Oh hi! thanks for reading this question.

I'm an English learner and I just want to know what's the difference between "Write it down" and "Write down it"?.

Can you elaborate?



3 Answers 3


The difference is that the latter is ungrammatical. In a prepositional verb, an unstressed pronoun such as "it" must directly follow the verb. This is explained in Huddleston & Pullum (2005: 144):

One general constraint on the order 'particle + object' is that it is inadmissible if the object has the form of an unstressed personal pronoun (italic mine). For example, we can replace the suitcase by unstressed it in [36ia] but not in [iia]:

a. She took it off
b. * She took off it


Some verbs in English are phrasal verbs, these are formed of a verb and a particle. Usually, the particle can also function as a preposition. Examples of phrasal verbs are "Turn on" and "get off"

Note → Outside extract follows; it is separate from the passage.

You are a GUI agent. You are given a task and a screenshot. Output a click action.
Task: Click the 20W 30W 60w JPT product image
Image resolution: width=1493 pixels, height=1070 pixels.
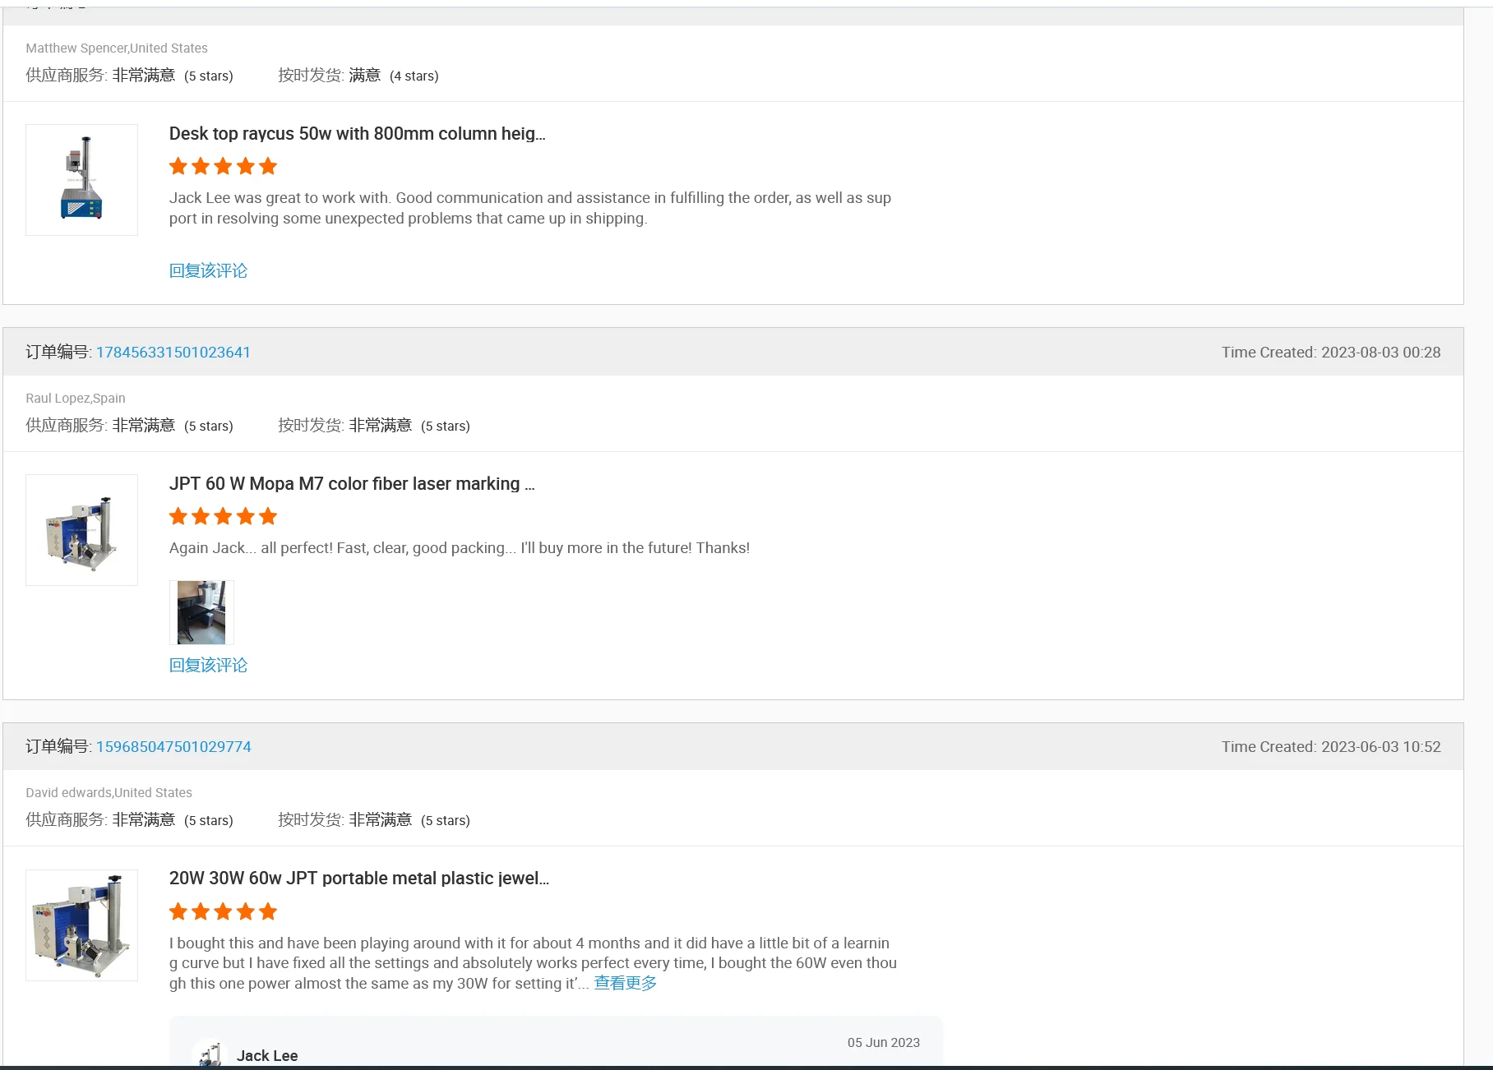(81, 925)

Phrasal verbs can be "separable" or "inseparable". When a phrasal verb is separable, and the object of the verb is a pronoun, the pronoun is moved between the verb and preposition. "Turn on" is separable, but "look after" is inseparable.


Turn on the light
Turn it on
Look after the child
Look after her

"Write down" is a separable phrasal verb, so you say

Write down the sentence.
Write it down.

There is no rule for telling if a verb is separable or inseparable. In inseparable verbs the meaning of the preposition is often closer to its usual meaning but this only a rough guide, and doesn't explain every verb.


I think 'write down it' is wrong; we should say ‘write it down’. You can say ‘write the article down’ or ‘write down the article’. When a phrasal verb follows the pronoun, it should not be separable but if it follows a noun it may or not be separable.